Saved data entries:
────────

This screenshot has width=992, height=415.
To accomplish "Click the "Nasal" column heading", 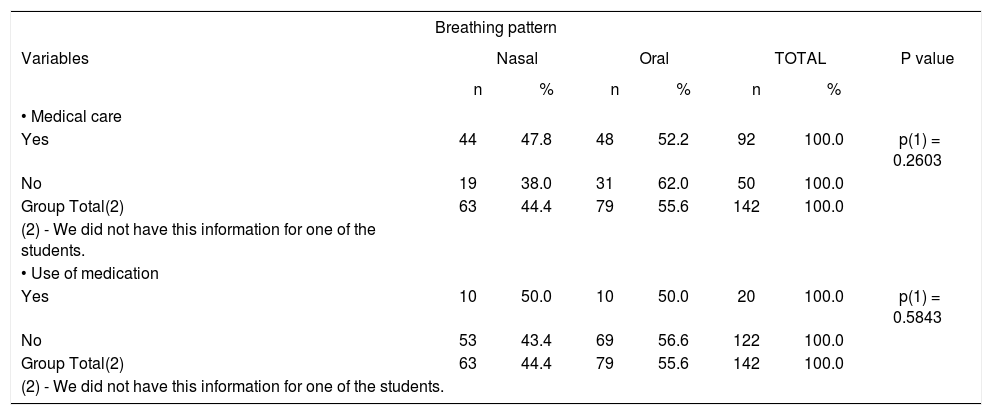I will (x=516, y=58).

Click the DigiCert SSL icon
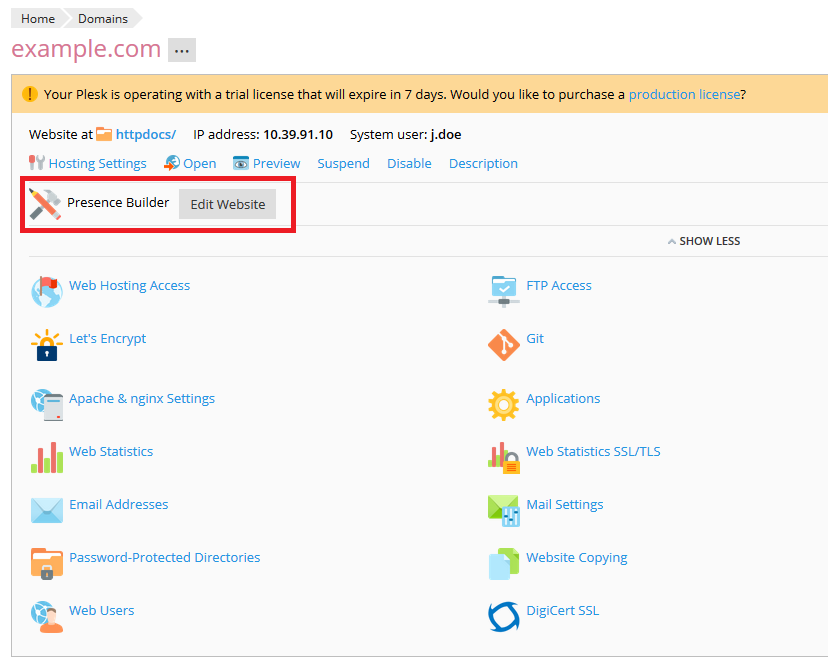503,616
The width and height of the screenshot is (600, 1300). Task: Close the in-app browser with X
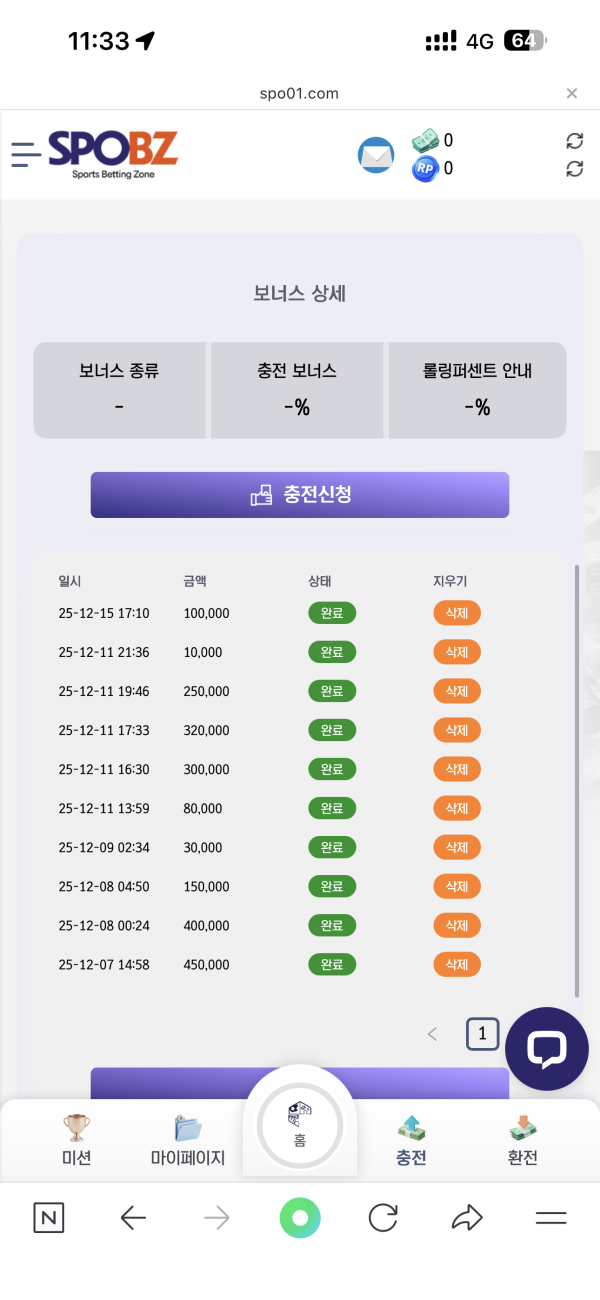point(572,93)
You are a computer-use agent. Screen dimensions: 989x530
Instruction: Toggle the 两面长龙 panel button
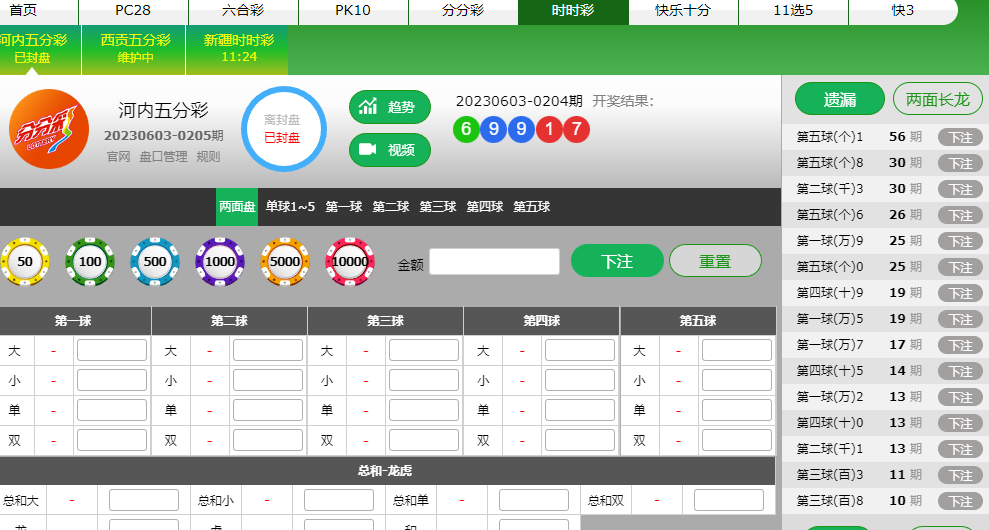point(937,99)
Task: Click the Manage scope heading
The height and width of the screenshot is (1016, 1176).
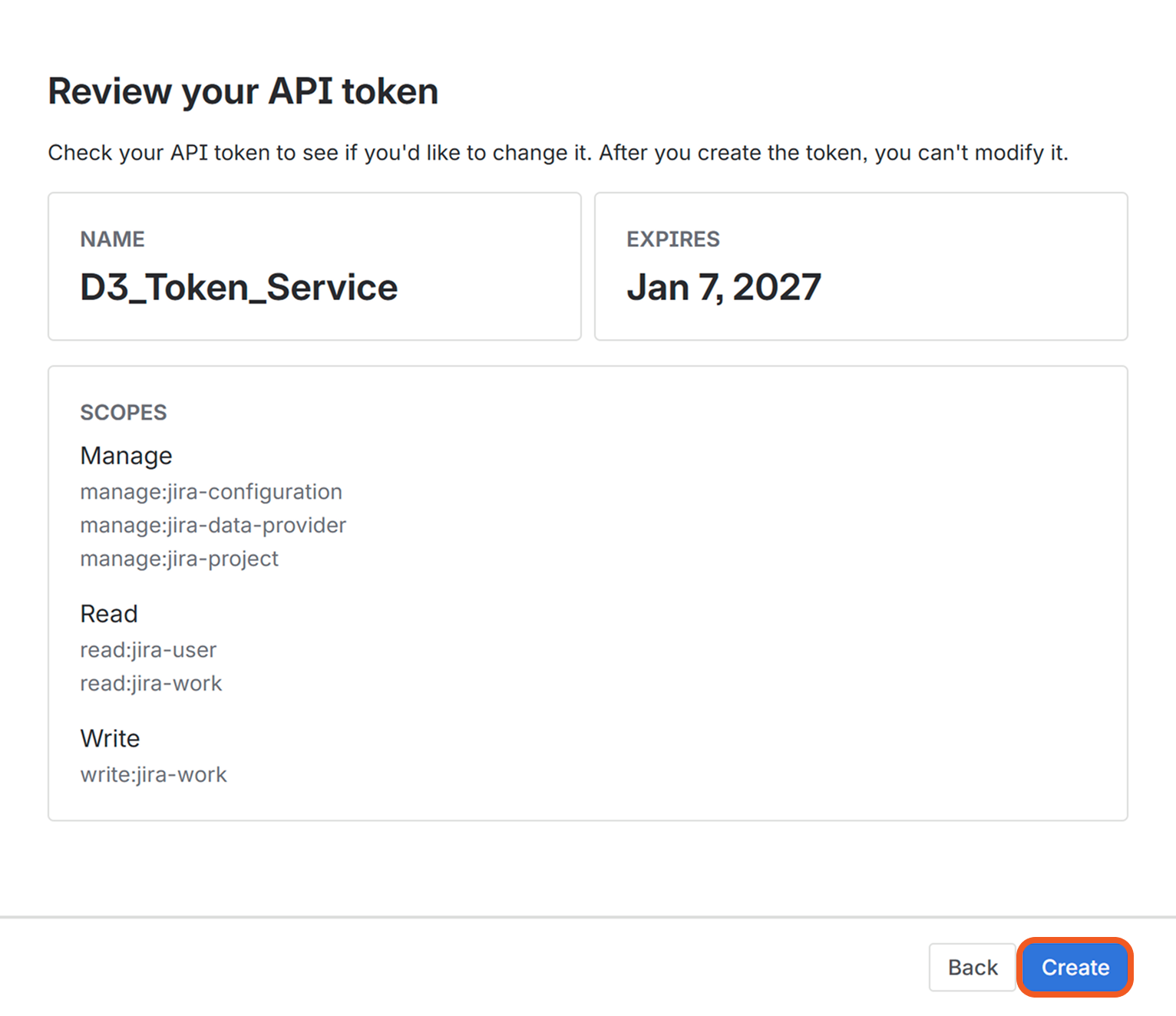Action: [x=126, y=455]
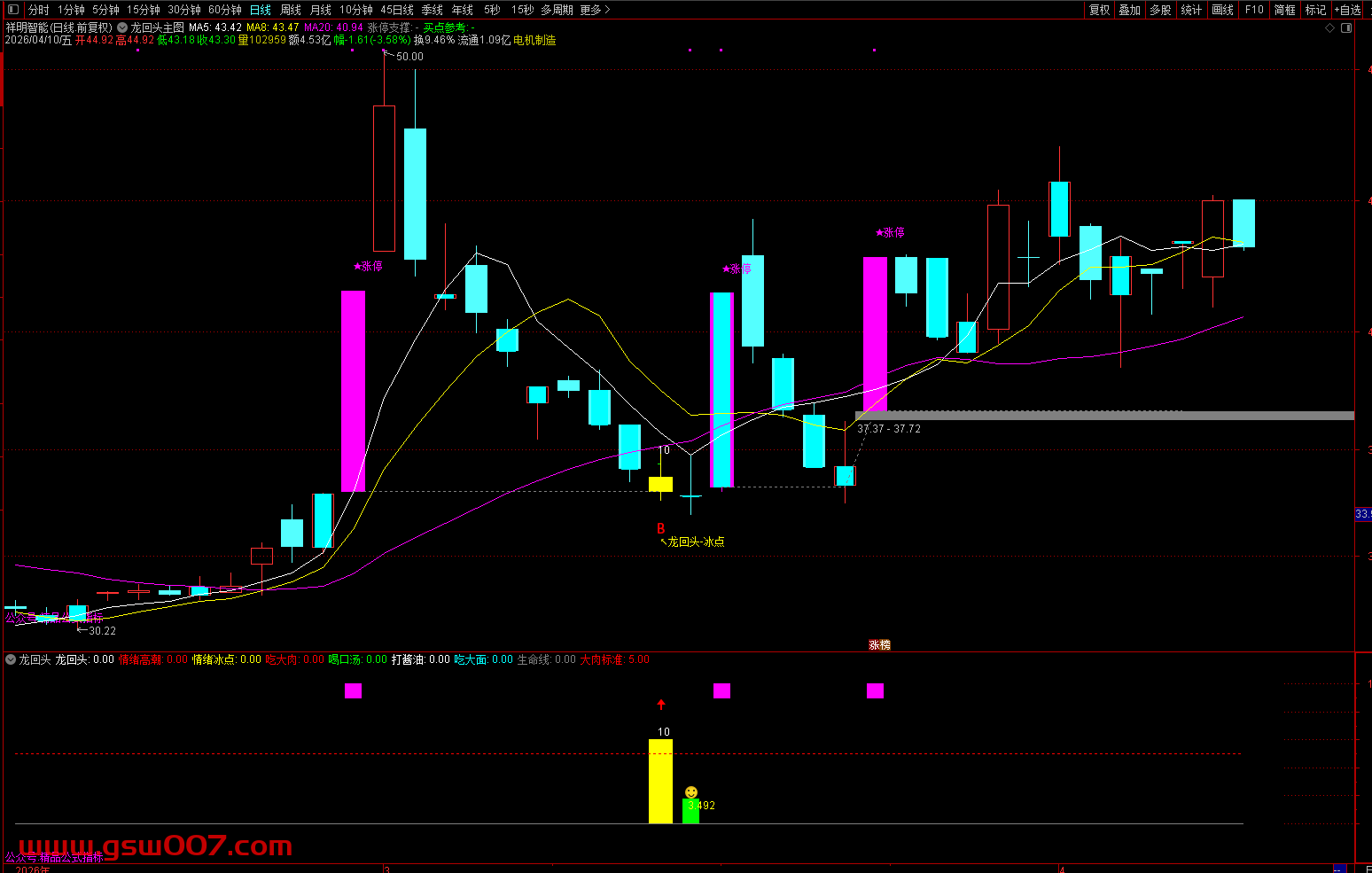Viewport: 1372px width, 873px height.
Task: Click the 涨榜 marker icon on chart
Action: click(879, 645)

────────

_WORK REQUIRED_:
In the records above, transcribe exactly the lines from the one containing "Click the DigiCert SSL icon" through the last line, both included, and skip the pictures.

_YOUR RESPONSE_:
Click the DigiCert SSL icon
503,616
The width and height of the screenshot is (600, 1300). Task: Close the in-app browser with X
point(572,93)
You are a computer-use agent. Screen dimensions: 989x530
Instruction: Toggle the 两面长龙 panel button
point(937,99)
Task: Click the Manage scope heading
The height and width of the screenshot is (1016, 1176).
Action: [x=126, y=455]
Viewport: 1372px width, 873px height.
Task: Click the 涨榜 marker icon on chart
Action: click(879, 645)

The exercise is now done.